*DESCRIPTION OF THE TASK*: Rewrite the lines below, replacing "road shield" with "route marker" and leaving everything else unchanged. Omit the pictures from your answer.

(begin)

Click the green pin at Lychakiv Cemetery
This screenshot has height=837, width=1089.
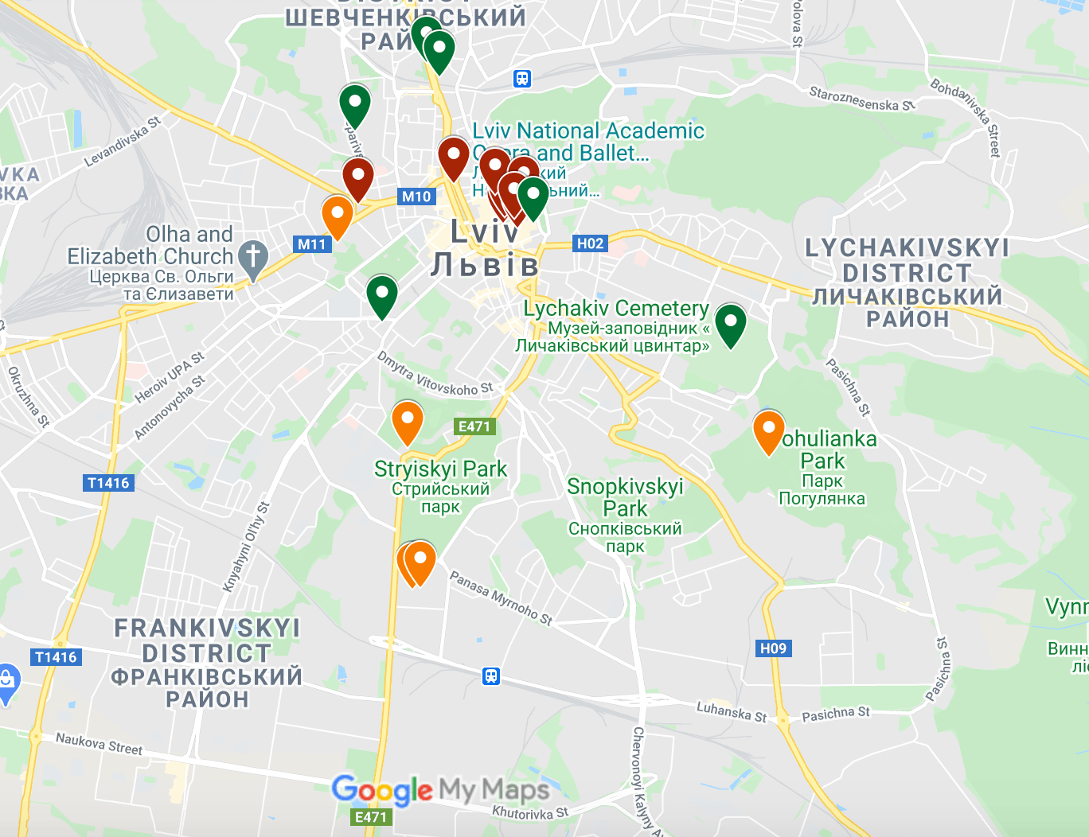point(730,322)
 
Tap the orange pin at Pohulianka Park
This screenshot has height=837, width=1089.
point(769,430)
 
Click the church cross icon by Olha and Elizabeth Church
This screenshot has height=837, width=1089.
point(253,258)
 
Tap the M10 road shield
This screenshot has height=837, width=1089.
point(416,197)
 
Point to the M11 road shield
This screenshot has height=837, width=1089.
point(312,244)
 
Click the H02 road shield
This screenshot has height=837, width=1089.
point(590,243)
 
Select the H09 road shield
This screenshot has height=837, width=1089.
point(773,648)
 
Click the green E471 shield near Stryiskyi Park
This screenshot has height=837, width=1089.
point(474,426)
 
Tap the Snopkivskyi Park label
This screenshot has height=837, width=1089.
point(625,497)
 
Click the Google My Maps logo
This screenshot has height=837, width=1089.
point(440,790)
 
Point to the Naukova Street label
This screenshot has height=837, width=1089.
point(99,744)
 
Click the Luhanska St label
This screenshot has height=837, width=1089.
point(731,711)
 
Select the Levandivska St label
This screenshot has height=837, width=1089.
point(123,142)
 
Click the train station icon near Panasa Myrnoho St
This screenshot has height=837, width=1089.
point(491,676)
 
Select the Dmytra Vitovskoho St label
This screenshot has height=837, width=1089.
point(435,376)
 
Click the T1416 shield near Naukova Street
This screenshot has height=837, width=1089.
point(56,657)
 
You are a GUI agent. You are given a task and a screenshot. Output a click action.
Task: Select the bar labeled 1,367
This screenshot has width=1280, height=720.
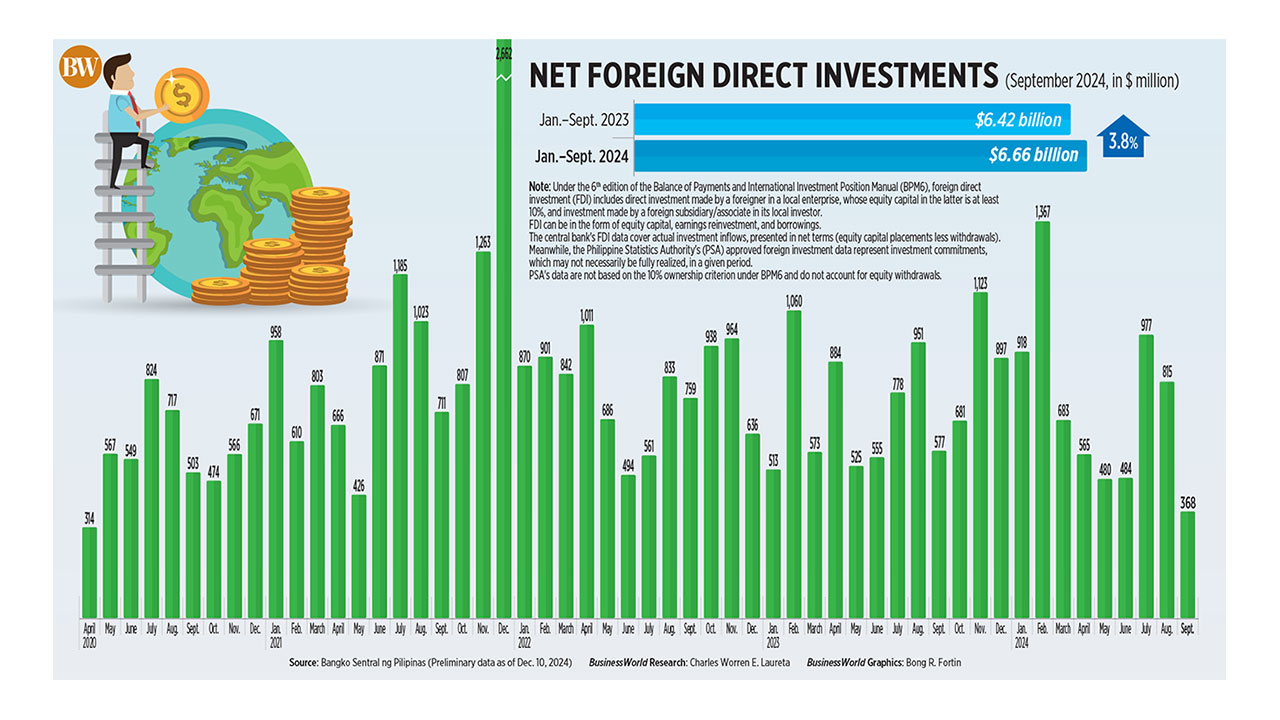1042,420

(end)

*OUTPUT FOR THIS TASK*:
Click the green pin at Lychakiv Cemetery
This screenshot has height=837, width=1089.
point(730,322)
 
Tap the orange pin at Pohulianka Park
This screenshot has height=837, width=1089.
point(769,430)
 
Click the church cross icon by Olha and Elizabeth Church
This screenshot has height=837, width=1089.
point(253,258)
 
Tap the M10 route marker
This screenshot has height=837, width=1089.
point(416,197)
 
Point to the M11 route marker
This screenshot has height=837, width=1089.
point(312,244)
 
Click the H02 route marker
This screenshot has height=837, width=1089.
point(590,243)
 
Select the H09 route marker
This screenshot has height=837, width=1089.
point(773,648)
 
Click the green E471 shield near Stryiskyi Park
This screenshot has height=837, width=1089.
point(474,426)
 
Tap the Snopkivskyi Park label
This screenshot has height=837, width=1089.
point(625,497)
 
Click the Google My Maps logo
This screenshot has height=837, width=1089.
point(440,790)
 
Point to the Naukova Street label
This screenshot has height=837, width=1089.
point(99,744)
 
Click the Luhanska St label
This screenshot has height=837, width=1089.
point(731,711)
 
Select the Levandivska St label
This screenshot has height=837, width=1089.
point(123,142)
 
Click the train station icon near Panasa Myrnoho St
This screenshot has height=837, width=1089.
point(491,676)
 
Select the Dmytra Vitovskoho St label
This screenshot has height=837, width=1089.
point(435,376)
 
Click the T1416 shield near Naukova Street
This screenshot has height=837, width=1089.
point(56,657)
 
You are a GUI agent. You are given a task and a screenshot. Output a click action.
Task: Select the bar labeled 1,367
This screenshot has width=1280, height=720.
1042,420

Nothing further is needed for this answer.